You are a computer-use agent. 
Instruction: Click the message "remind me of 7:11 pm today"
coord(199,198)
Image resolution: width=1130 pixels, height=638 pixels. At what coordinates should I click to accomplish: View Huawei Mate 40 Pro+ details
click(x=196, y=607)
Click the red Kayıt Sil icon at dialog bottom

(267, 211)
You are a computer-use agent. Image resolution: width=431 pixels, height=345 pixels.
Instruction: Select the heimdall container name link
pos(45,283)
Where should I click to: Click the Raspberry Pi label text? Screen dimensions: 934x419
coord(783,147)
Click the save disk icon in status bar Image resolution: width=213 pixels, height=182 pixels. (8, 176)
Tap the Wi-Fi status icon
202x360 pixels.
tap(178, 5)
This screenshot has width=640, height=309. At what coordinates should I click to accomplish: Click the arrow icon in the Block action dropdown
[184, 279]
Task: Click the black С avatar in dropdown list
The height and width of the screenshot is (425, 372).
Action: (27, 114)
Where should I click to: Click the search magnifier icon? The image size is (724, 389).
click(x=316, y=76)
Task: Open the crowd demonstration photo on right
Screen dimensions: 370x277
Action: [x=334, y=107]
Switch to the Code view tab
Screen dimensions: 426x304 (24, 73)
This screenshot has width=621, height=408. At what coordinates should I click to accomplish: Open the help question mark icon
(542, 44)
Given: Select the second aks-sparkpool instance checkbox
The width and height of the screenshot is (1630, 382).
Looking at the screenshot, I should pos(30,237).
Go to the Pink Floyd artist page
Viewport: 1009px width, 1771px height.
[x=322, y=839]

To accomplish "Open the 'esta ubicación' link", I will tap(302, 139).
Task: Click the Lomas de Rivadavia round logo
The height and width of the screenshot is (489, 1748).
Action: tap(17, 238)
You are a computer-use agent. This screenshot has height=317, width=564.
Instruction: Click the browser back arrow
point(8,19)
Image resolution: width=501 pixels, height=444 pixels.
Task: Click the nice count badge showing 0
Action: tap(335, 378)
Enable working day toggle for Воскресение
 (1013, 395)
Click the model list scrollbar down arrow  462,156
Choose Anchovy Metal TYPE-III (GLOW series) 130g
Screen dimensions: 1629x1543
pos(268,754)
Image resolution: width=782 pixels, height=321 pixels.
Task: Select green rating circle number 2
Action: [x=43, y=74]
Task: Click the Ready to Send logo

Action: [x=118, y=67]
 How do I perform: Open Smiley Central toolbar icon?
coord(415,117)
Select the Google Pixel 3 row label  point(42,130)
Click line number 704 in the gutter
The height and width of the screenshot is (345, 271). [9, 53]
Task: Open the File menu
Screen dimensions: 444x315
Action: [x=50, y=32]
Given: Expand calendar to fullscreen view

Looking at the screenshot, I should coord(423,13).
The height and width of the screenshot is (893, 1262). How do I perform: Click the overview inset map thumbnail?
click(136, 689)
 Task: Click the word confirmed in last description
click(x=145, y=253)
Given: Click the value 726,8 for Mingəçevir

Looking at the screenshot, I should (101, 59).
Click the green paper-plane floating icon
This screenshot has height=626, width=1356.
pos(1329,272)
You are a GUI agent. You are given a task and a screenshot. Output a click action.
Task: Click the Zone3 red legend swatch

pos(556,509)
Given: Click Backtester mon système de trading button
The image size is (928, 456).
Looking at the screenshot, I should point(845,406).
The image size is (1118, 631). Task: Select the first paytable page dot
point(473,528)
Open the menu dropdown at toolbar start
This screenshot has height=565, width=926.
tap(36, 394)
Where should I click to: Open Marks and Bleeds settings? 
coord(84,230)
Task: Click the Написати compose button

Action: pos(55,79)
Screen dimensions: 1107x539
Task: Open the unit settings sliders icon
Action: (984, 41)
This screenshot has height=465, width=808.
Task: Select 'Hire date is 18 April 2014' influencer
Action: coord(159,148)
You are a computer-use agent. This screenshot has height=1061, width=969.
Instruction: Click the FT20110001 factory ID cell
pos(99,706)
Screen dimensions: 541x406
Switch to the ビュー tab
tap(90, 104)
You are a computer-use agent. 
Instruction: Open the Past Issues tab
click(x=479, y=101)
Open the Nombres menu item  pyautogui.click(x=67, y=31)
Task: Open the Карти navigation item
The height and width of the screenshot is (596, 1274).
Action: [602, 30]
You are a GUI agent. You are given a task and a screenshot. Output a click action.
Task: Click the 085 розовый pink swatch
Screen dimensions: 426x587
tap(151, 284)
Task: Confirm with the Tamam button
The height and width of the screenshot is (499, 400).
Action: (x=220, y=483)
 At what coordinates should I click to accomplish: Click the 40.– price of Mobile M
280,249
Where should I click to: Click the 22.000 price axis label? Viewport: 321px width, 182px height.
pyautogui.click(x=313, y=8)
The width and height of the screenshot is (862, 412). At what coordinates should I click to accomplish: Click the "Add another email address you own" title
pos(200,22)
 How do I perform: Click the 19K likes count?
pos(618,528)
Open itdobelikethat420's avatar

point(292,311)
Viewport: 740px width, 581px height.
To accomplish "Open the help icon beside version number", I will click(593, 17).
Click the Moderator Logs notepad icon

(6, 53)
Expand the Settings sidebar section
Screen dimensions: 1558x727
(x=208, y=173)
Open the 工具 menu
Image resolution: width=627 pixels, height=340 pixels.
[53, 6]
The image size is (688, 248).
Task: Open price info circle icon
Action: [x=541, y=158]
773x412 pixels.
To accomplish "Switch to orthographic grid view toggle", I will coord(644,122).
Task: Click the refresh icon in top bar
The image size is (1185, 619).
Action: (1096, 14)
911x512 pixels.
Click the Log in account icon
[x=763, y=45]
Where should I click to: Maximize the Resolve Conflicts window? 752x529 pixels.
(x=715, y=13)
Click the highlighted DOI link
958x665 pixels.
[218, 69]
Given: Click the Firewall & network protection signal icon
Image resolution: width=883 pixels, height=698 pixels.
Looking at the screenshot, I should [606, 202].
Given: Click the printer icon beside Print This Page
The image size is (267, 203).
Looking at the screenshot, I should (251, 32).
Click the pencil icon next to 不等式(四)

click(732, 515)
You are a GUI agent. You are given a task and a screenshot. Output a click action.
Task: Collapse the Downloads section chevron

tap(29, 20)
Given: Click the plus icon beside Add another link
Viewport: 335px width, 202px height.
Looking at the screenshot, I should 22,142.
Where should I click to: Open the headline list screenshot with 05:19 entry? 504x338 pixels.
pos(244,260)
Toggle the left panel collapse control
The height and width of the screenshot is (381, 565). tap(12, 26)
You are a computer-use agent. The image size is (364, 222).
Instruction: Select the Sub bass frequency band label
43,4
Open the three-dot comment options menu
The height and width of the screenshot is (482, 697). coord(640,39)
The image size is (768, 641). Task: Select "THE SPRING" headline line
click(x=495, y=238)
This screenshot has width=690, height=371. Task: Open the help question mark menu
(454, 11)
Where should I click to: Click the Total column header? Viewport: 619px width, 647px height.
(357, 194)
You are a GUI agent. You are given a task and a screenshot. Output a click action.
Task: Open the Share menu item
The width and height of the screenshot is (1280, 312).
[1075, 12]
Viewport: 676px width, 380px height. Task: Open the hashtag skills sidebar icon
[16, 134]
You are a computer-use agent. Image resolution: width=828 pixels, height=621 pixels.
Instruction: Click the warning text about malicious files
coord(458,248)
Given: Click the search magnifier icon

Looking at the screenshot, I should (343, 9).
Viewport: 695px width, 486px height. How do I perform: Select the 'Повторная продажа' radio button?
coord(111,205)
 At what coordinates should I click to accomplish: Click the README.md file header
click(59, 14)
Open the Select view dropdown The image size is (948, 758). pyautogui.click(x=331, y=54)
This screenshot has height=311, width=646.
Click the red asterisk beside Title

- [EXERCISE]: Where does "item" appear in the records above? Copy every line that has it.

- [FINISHED EXERCISE]:
Open the Nombres menu item  pyautogui.click(x=67, y=31)
Task: Open the Карти navigation item
Task: Open the Share menu item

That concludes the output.